Anti-Listeria activity by various modes of delivery of nisin in a broth system and release kinetics of nisin-containing food packaging

In order to identify conditions for efficient food preservation by nisin, the sensitivity of Listeria monocytogenes to this preservative was studied under the following three modes of delivery: (1) the instantaneous addition of nisin into broth medium to simulate the formulation of nisin in foods, (2) the slow delivery of nisin solution into broth medium using a pump to simulate the slow release of nisin from packaging materials to foods, and (3) a combination of the two delivery methods. We conclude that the antimicrobial effectiveness of nisin strongly depends on its mode of delivery. The instantaneous and slow methods for adding nisin inhibited L. monocytogenes , but over time of exposure, L. monocytogenes developed tolerance to nisin. Our data indicate that cells treated with instantaneously added nisin developed resistance to higher concentrations of nisin (200 IU/mL), compared to cells treated with slowly added nisin at the same total amount of the antimicrobial. Further studies indicated that nisin-tolerant cells recovered from treatments in which 200 IU/mL nisin was added instantaneously were likely to be mutants resistant to the bacteriocin. In contrast, nisin-tolerant cells recovered from treatments, when 200 IU/mL of the antimicrobial was added slowly to the cells developed only a temporary tolerance; these cells became nisin-sensitive after passage through nisin-free medium. Due to the development of nisin-resistant cells, excessive amounts of nisin in the model system did not further inhibit L. monocytogenes. These results signify that excess nisin in foods does not necessarily improve the efficiency of controlling L. monocytogenes.
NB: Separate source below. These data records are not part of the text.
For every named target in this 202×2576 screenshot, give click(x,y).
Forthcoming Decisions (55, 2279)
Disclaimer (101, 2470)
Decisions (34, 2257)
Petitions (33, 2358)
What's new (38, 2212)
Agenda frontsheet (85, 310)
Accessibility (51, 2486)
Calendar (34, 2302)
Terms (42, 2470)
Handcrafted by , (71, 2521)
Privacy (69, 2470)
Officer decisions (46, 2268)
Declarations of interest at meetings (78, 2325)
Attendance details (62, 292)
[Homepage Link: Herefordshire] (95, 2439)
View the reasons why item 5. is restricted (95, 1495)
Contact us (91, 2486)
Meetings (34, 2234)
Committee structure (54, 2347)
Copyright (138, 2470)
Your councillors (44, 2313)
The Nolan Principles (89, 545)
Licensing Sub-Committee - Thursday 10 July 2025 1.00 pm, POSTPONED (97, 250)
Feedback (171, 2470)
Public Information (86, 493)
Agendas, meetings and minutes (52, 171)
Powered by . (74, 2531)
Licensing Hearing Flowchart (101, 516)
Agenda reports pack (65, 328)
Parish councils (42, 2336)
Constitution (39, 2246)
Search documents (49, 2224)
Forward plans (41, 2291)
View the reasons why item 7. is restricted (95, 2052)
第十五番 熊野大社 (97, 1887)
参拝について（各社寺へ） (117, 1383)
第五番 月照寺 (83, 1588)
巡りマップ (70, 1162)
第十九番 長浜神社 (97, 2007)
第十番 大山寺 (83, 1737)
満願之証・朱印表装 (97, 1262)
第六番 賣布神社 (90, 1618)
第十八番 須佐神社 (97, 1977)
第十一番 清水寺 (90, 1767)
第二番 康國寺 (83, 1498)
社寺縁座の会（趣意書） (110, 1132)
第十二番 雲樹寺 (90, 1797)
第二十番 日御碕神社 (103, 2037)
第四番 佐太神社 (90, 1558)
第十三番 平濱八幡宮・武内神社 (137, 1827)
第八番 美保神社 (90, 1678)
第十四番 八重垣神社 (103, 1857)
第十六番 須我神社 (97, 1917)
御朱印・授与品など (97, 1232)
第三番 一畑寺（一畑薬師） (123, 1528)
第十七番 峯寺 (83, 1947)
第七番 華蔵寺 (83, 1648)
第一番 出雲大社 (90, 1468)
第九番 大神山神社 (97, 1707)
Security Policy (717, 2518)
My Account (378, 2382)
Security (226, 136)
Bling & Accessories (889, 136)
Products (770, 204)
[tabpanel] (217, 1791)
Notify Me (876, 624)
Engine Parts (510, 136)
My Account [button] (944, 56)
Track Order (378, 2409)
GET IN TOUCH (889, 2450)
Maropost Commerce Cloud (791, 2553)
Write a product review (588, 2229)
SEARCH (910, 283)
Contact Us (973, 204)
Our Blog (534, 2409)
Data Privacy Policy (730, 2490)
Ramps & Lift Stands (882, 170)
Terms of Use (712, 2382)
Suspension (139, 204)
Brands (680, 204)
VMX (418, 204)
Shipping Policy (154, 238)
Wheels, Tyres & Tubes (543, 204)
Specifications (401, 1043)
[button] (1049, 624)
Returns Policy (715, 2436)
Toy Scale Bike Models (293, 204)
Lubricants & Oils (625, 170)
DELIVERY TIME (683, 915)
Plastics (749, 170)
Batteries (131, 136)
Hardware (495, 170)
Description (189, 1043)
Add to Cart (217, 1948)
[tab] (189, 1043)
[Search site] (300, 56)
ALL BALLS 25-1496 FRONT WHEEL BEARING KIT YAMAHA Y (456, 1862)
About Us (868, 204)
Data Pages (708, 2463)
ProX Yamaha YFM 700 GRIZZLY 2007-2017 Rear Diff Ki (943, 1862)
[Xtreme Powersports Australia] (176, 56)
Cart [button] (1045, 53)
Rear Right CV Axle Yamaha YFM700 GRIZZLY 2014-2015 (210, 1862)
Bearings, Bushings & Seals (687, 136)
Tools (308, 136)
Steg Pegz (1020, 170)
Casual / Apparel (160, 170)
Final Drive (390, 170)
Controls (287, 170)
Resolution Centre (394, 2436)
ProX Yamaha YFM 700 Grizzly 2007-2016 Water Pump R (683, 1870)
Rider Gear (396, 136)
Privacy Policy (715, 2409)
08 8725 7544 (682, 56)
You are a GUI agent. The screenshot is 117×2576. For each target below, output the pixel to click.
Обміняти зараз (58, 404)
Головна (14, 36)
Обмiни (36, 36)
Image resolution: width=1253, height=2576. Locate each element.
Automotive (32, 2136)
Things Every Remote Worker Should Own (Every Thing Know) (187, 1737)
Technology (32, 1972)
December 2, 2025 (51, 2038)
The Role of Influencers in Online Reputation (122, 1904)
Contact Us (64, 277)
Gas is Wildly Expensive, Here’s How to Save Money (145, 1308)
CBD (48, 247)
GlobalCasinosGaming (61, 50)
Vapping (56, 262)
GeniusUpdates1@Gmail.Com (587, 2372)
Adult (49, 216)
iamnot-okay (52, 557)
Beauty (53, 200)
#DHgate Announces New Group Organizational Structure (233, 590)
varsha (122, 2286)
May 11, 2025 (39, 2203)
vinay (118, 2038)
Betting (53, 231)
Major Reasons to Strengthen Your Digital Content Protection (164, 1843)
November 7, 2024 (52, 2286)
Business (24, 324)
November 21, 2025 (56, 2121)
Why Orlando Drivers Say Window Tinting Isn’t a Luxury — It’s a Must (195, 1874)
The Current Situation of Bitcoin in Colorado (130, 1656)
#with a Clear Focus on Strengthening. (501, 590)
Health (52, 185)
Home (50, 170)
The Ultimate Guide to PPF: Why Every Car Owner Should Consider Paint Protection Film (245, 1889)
Our data suggest that the combination of packaging material containing nisin used in conjunction with nisin-containing foods will provide the most effective means of preventing L. monocytogenes growth.;This study also identified a major technical challenge in developing antimicrobial food packaging (AFP) research: a packaging material containing single polymers is limited to narrow ranges of active compound release rates. In order to overcome this research gap, a new approach that consists of using polymer blends and smart blend (based on the principle of chaotic advection) might be a promising approach in developing a new generation of antimicrobial food packaging.